I thought this was an interesting proposition and brought it to the table at a recent C&C meeting. My first thought was unless you’re a massively successful business owner, how can you possibly control your colleagues? Yes, the comment was made to budding entrepreneurs and small business owners, like myself, but even I don’t have that luxury. Though I work very hard to control my environment and surround myself with like minded people, I can’t always control things like who comes on assignments, who I travel with and if the guy who prints all of my materials is the best in the biz but has a major attitude, I gotta deal.
“It’s a common problem — a 2012 study of more than 1,000 U.S. office workers by Wakefield Research found that around half of respondents cite trouble working with difficult colleagues, from know-it-alls to whiners to constant complainers. It’s hard to like people like that, especially if you’re sitting next to them for 8 hours a day.”
After more discussion we also realized how much potential growth & actual learning comes from working with people who you don’t instantly align.
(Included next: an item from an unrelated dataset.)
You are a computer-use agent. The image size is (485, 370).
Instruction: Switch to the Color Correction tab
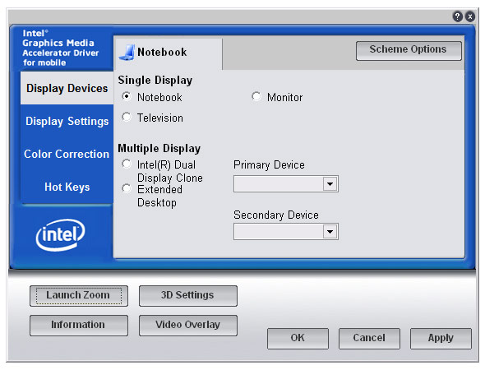[x=67, y=154]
I can’t tell you how many times I’ve had an impression of someone and then I’ve worked with them more closely and have discovered how much I actually like them. I’ve also learned many things about myself from tough work relationships like, what my limits are, how to set boundaries and am slowly learning how to say the ever difficult ‘no’.
So though at first blush, I would have agreed that I only want to work with people I love, working with friends can be equally challenging. The reality is working with anyone can be trying, it’s work!
In an effort to not look at these problems as unresolvable I’ve scoured the web and some business books I have handy and came up with some ways to help manage difficult relationships:
1. Focus on the positive, how does the person contribute to the team in a helpful way? Remind yourself of that every time you hear nails on a chalkboard instead of their voice as they talk.
2. Don’t take it personally. I know this can be super tricky but business is business and it’s not the place to hold petty grudges.
3. Rely on logic rather than emotion. By trying to see the whole picture rather than focusing on the minutia (like them cutting you off in the last meeting) you’re in a stronger position.
4. Avoid talking about them with other colleagues. Gossip sucks, no matter how true you think it may be and all it does is adds fuel to the potential burning fire between you and your nemesis….
5. Your opinions are subjective and it’s pretty unprofessional and childish to let those get in the way of your success. If your growth in your field depends on you being a team player and getting the job done, get it done.
What about you? Can you only work with people you like?